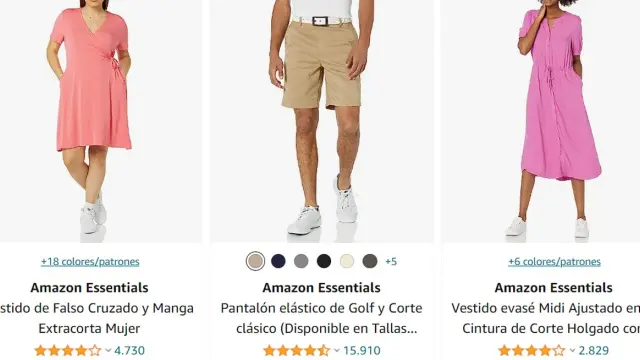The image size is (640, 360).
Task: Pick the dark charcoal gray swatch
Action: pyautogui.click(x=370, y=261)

* * *

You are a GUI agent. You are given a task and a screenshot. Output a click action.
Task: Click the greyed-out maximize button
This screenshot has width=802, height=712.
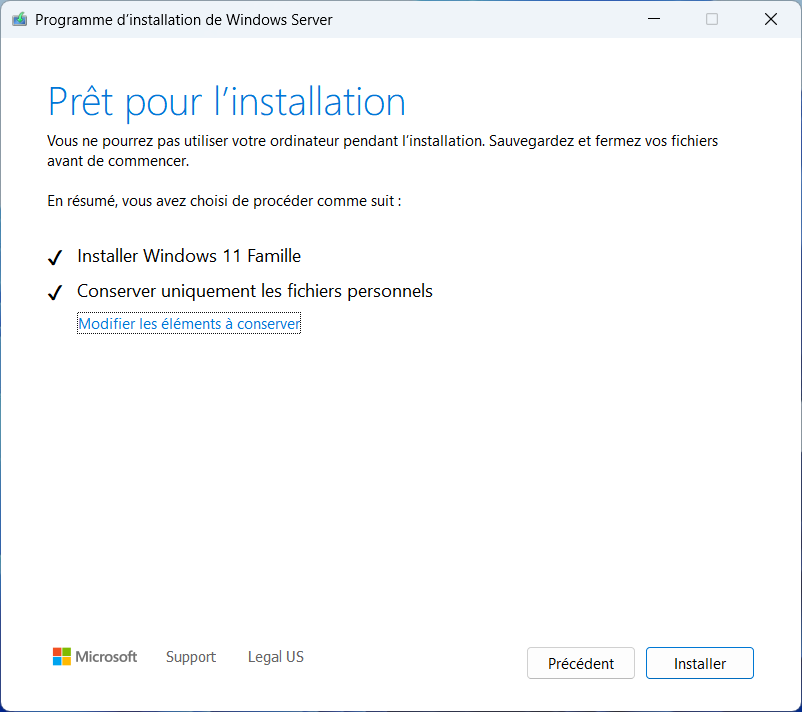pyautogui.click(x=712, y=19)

---

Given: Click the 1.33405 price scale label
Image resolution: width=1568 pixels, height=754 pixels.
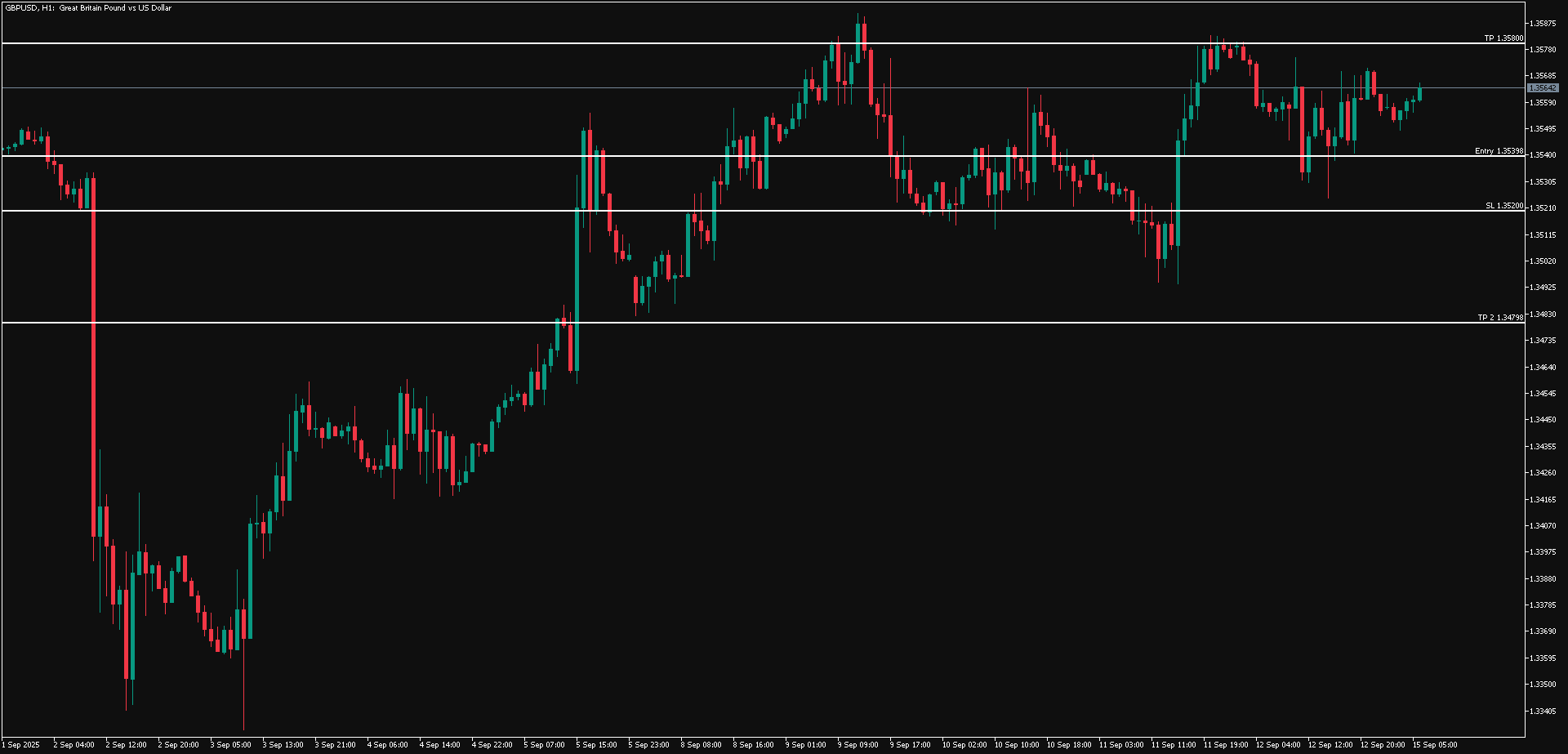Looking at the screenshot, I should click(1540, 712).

**To do**
Copy the material from the line with "The image size is (640, 360)." to the line with "Action: pyautogui.click(x=370, y=261)", inclusive, word for word. Leave the pictures out of your answer.

**Solution to this task**
The image size is (640, 360).
Task: Pick the dark charcoal gray swatch
Action: pyautogui.click(x=370, y=261)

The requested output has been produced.